Hi novice. We just had this one last week. Someone said you could grow easily from seed, I disagree. I've tried direct planting into a propagator and I've also tried the recommended method of cold stratifying. If you are indeed a total novice then don't worry about that, it involves chilling the seed first then taking it out of the fridge so it thinks it has just been through winter. The important thing is neither worked.

So when I wanted some passiflora I went to a friend who had the ones I wanted and I took some cuttings. Those worked no problem. I suggest that you take the fruits with you just to try growing the seed inside them but that you also take some cuttings off your plant. It is quite easy. I could go into the various ways of taking cuttings but it's best if you know a keen gardener and ask them to do it for you. I thought everyone knew a keen gardener but if you don't then I suggest you look it up on the web by googling 'passiflora propagation' (it really is too big to cover here) or if you are really stuck just google 'plant cuttings' and try one or more of those methods.

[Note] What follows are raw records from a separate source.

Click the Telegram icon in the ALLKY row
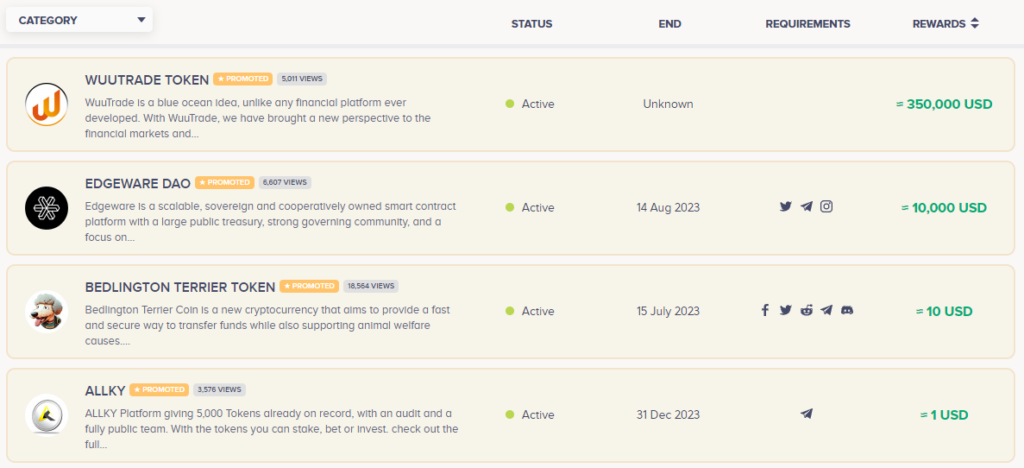The width and height of the screenshot is (1024, 468). (x=806, y=414)
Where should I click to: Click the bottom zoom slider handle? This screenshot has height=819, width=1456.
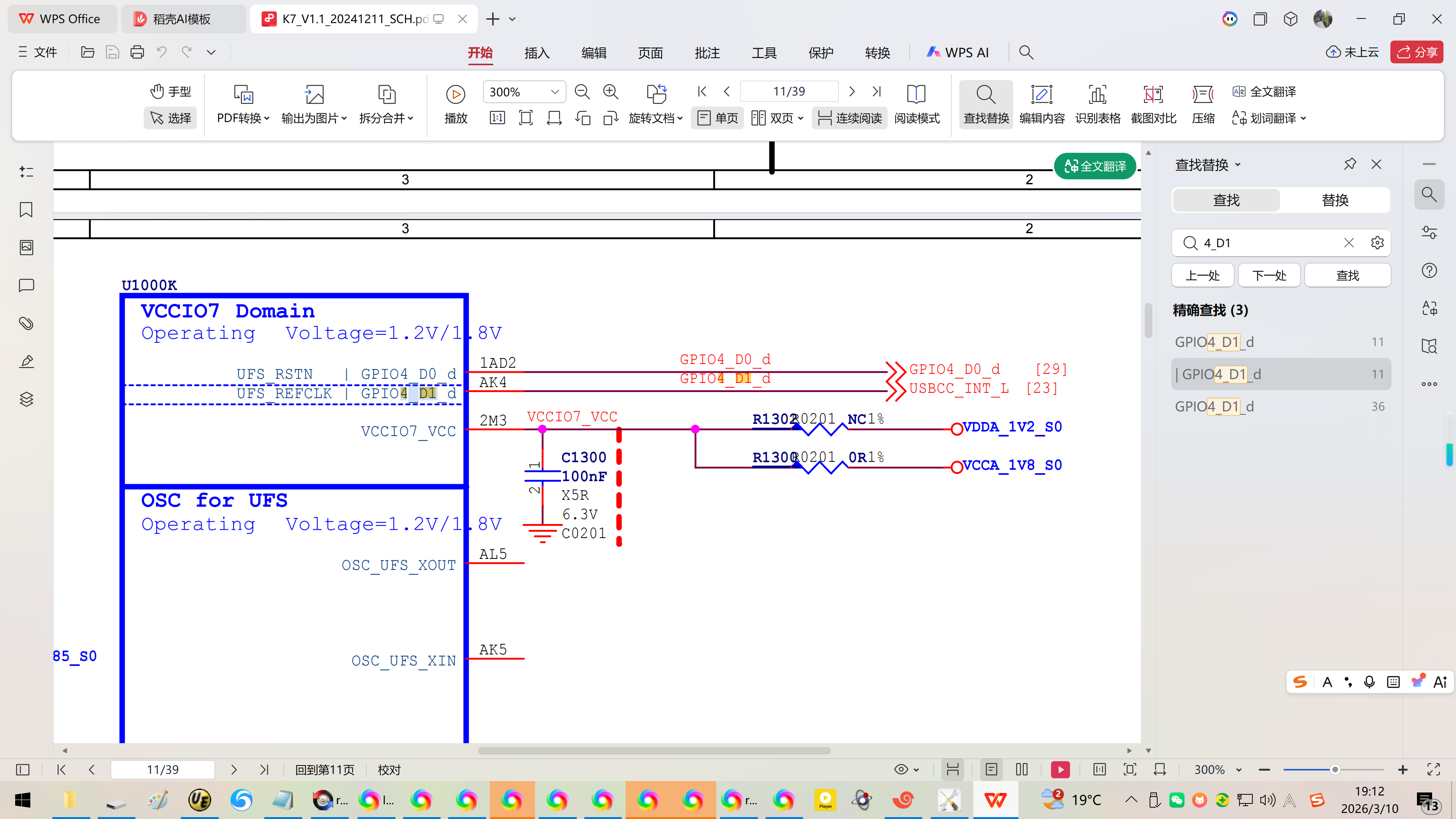[x=1335, y=770]
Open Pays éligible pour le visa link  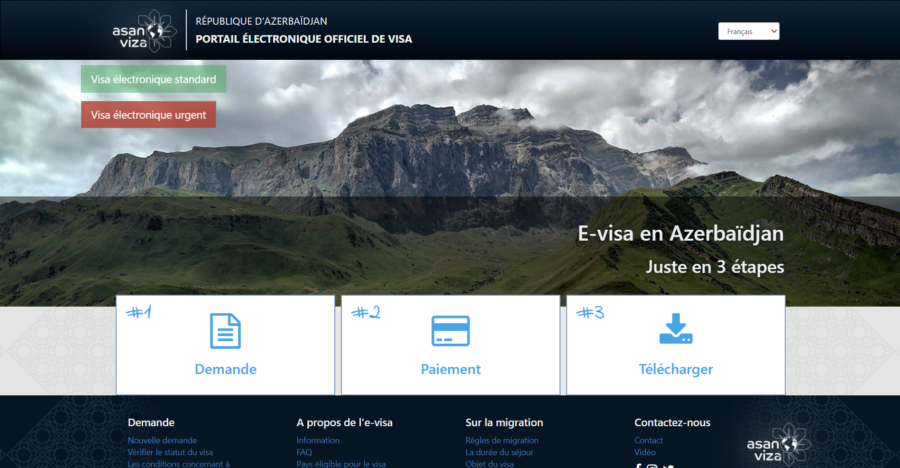tap(341, 463)
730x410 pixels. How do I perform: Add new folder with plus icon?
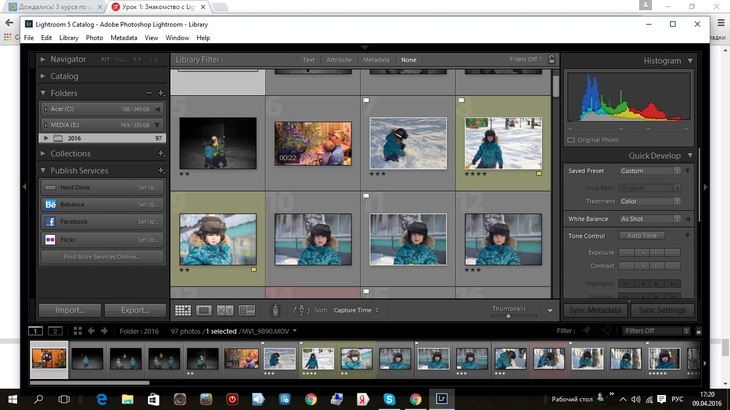(x=160, y=93)
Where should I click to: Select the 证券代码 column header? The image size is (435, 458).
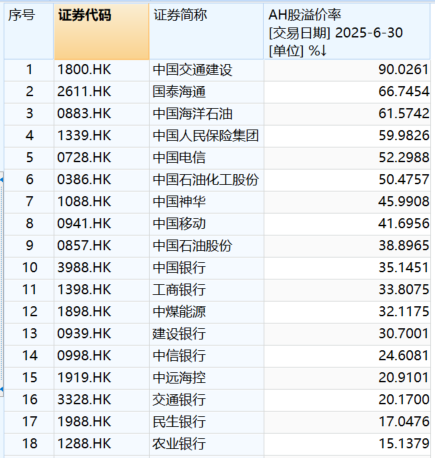click(x=102, y=32)
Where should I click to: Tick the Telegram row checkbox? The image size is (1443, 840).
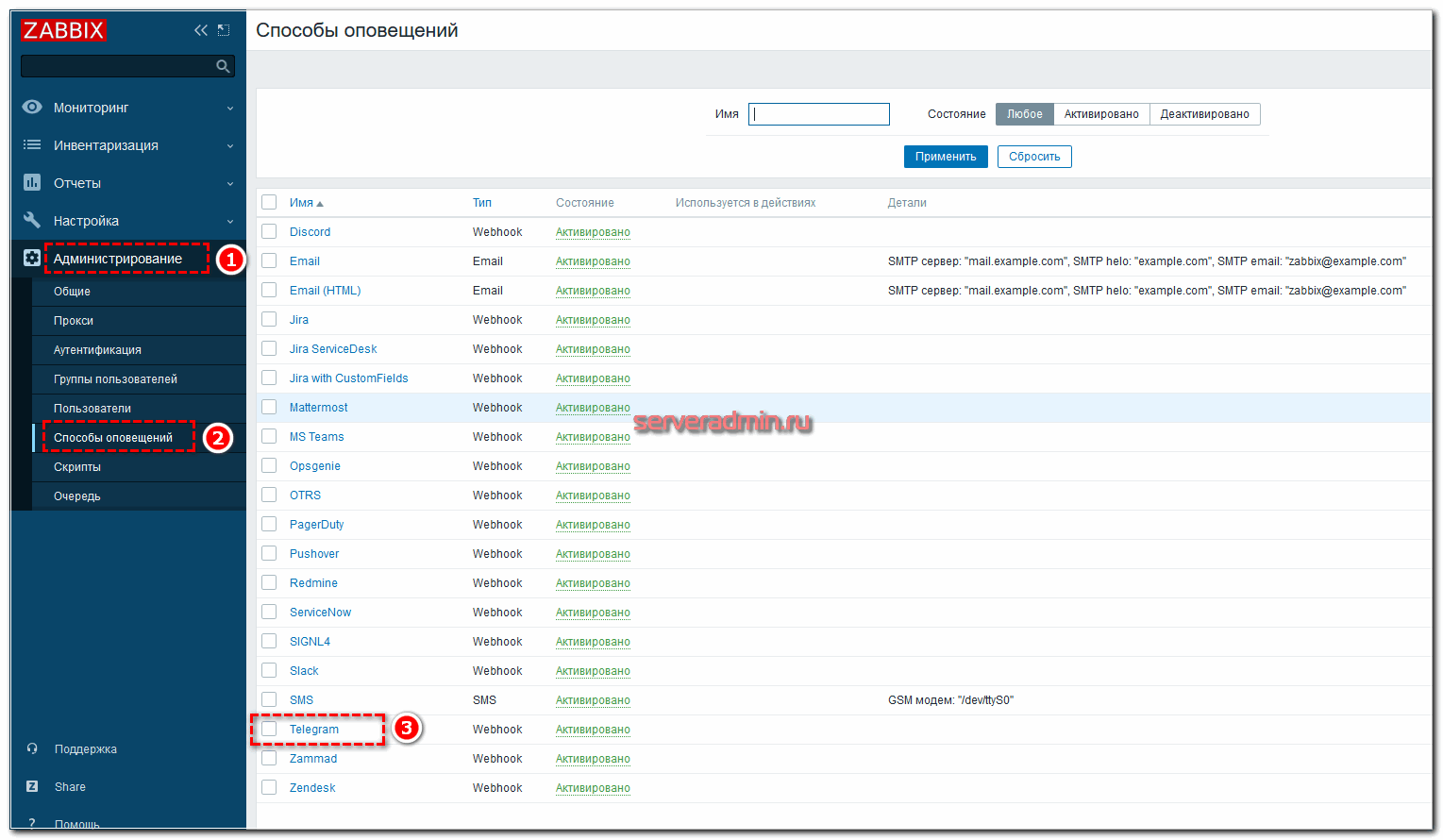269,730
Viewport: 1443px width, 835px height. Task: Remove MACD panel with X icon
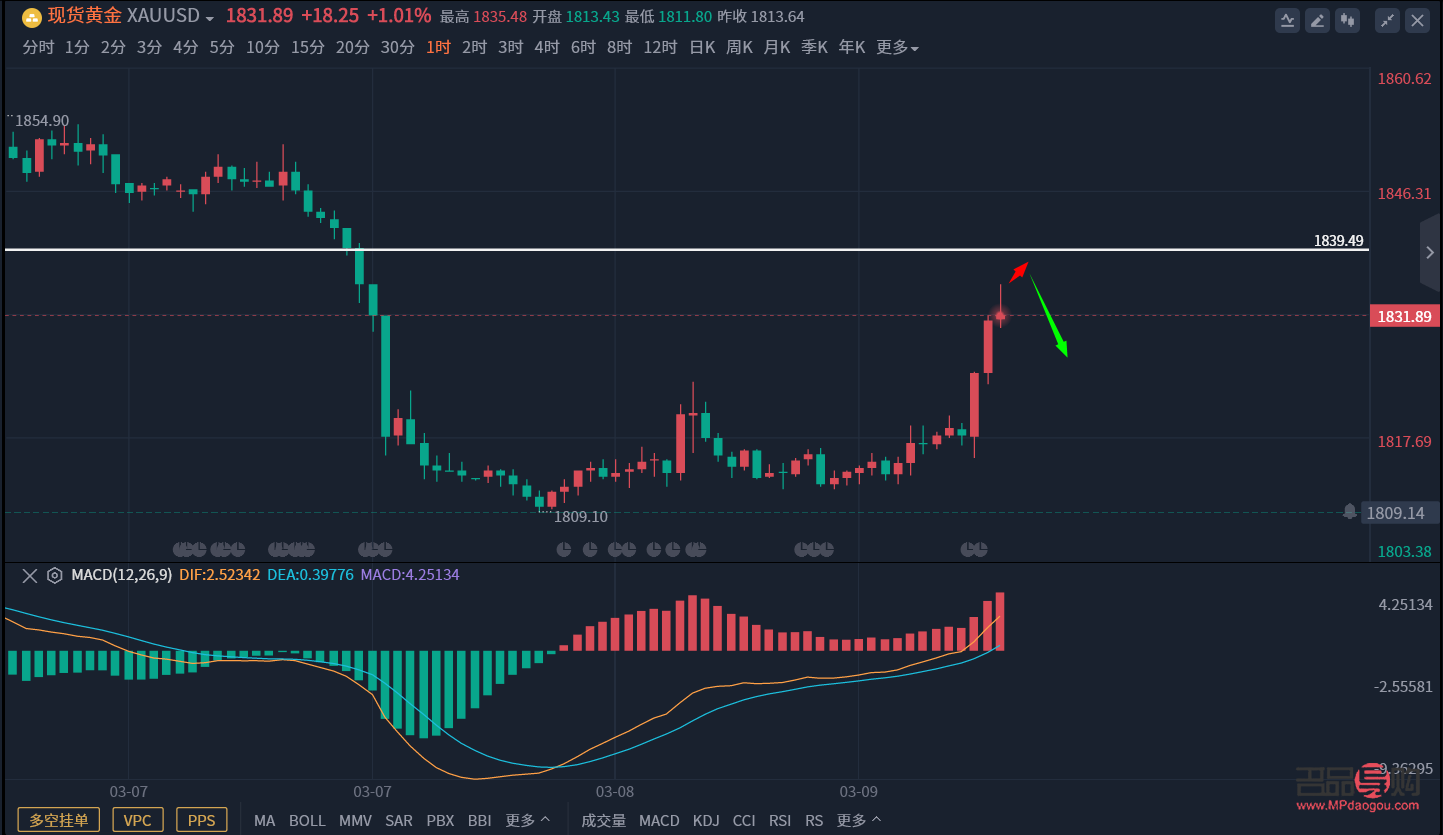point(30,575)
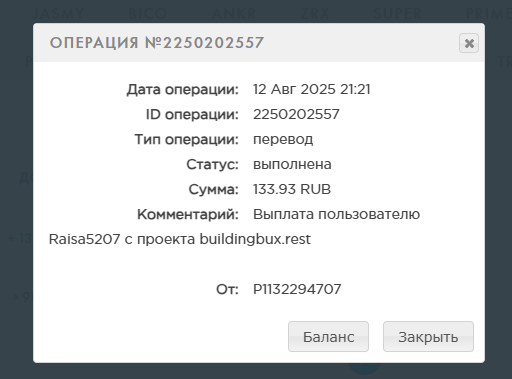The image size is (512, 379).
Task: Click the ID операции value 2250202557
Action: click(x=296, y=114)
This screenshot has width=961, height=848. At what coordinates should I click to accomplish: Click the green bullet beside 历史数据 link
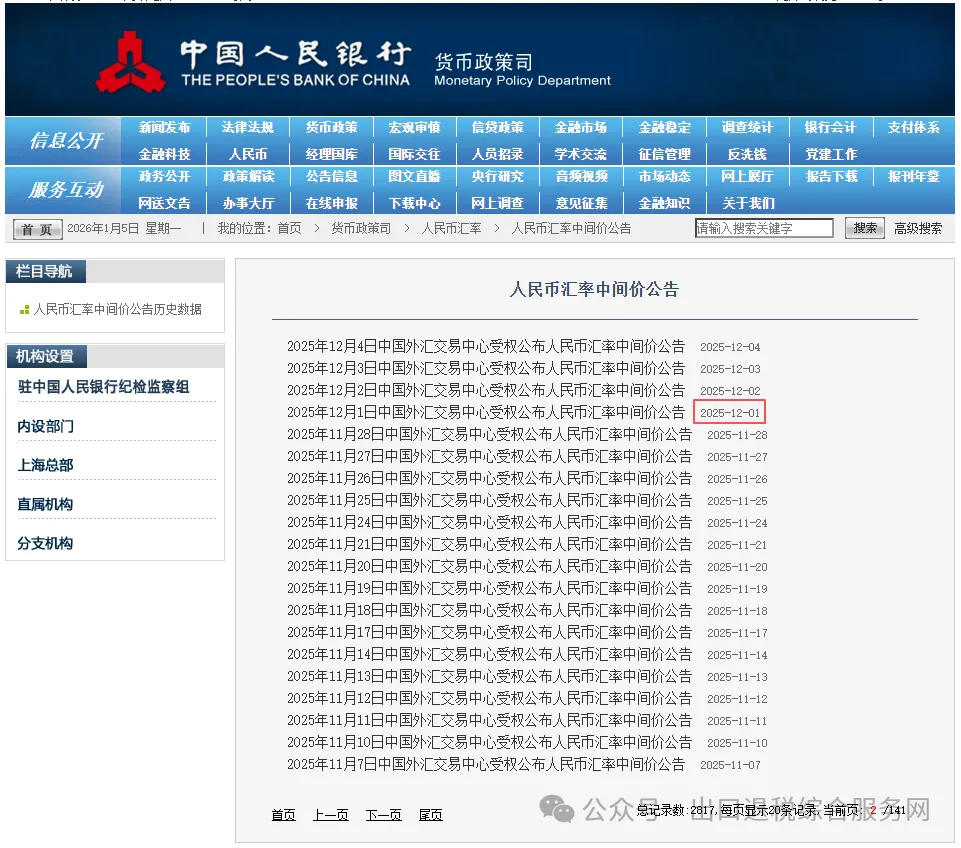coord(25,309)
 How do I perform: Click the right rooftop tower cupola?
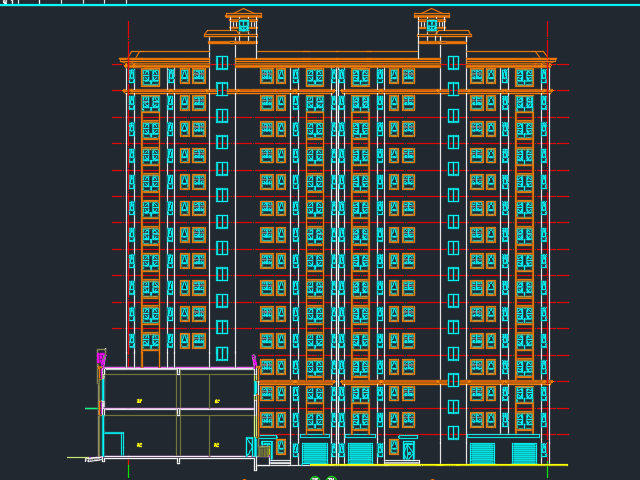(x=432, y=23)
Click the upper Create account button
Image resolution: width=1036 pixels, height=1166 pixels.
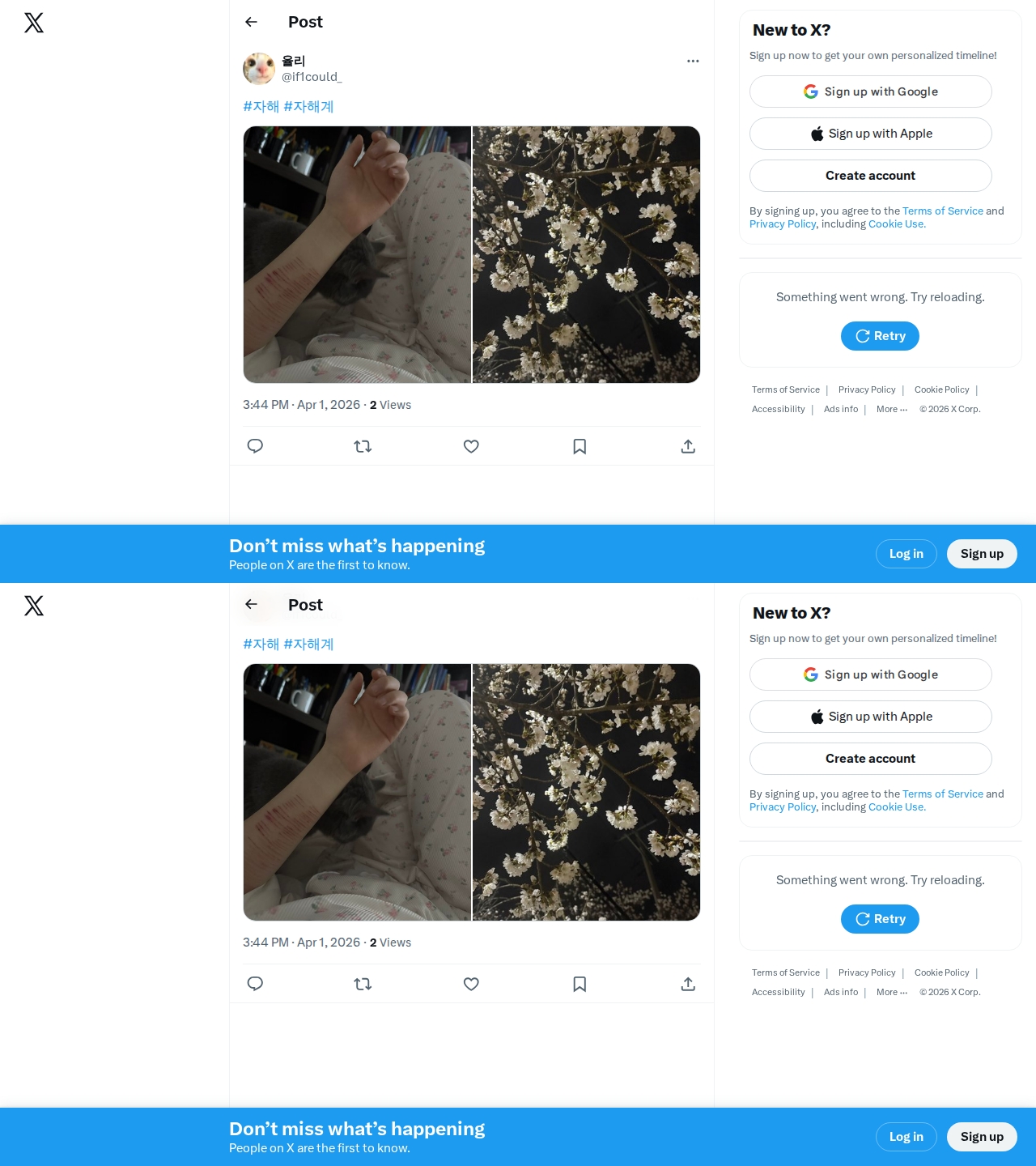click(x=870, y=176)
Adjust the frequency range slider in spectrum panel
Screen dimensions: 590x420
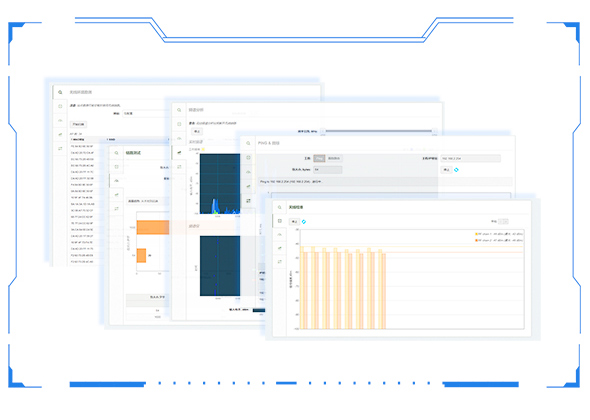pos(379,131)
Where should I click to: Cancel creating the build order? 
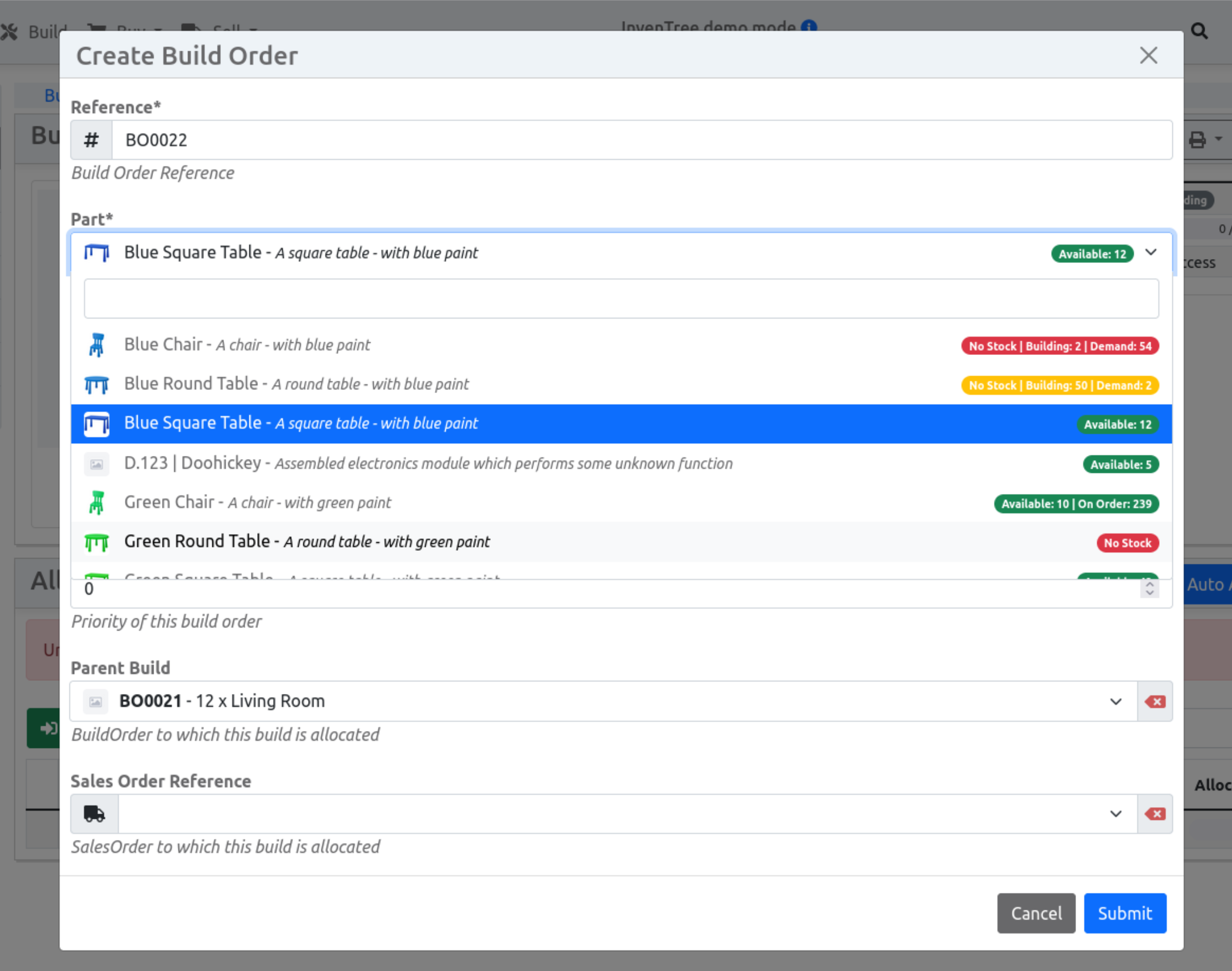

It really is a big (but not as hard as you think) subject so good luck. If all else fails you could just go to Morrison's or Wilko next spring and buy a young plant for a couple of quid. Not the gardeners answer but sometimes needs must.

13 Oct, 2008


Yes maybe it depends where you live, totalnovice.
I don't know where you are but down here in the south, (Surrey) I have them by the ton. The fruit drops off the plant and grows like weeds. Maybe when you have decided where you want them to grow you could throw your fruit down in the garden and see if they will take.
If you don't have any luck you will have to go down the cutting route.

14 Oct, 2008


Marguerite. See my answer on the other thread. I have heard of P. caerulea self seeding Doctorbob, and not needing a hardier root stock, but I think that we are all in danger of confusing P. edulis (which maybe does need a graft, I don't know) with the other 499 passifloraceae


14 Oct, 2008


We don't know what type totalnovice has, but it is more than likely the P Caerulia which will very probably self seed.
It's well worth a try anyway.

14 Oct, 2008


Certainly worth a try Doctorbob. That is half the fun of gardening. As I said it has never grown from seed for me but I am in the frozen north and it may well work for others. So far this year I have also tried 100 puya seeds without one germinating and 35 acers with the glorious total of one growing, Chinese gooseberries though, I planted, I think 10, and have what looks like 60 seedlings. LoL.

14 Oct, 2008


Hey John,
You might have to move to Cornwall to get your Puya to grow, might be difficult up in the frozen North. Acers shouldn't be any trouble though it's a precarious business this gardening, many times i've grown plants from seeds, cuttings, layers etc. only to have to work hard at hardening off when the greenhouse fire went out. (or did I accidentally let it out.)
Glad your chinese gooseberries are a success though.

14 Oct, 2008


Well. I had just finished telling you nice people that passion flowers are no more for this year when I have to start blushing. If anyone is interested see my latest picture post of today. Oops.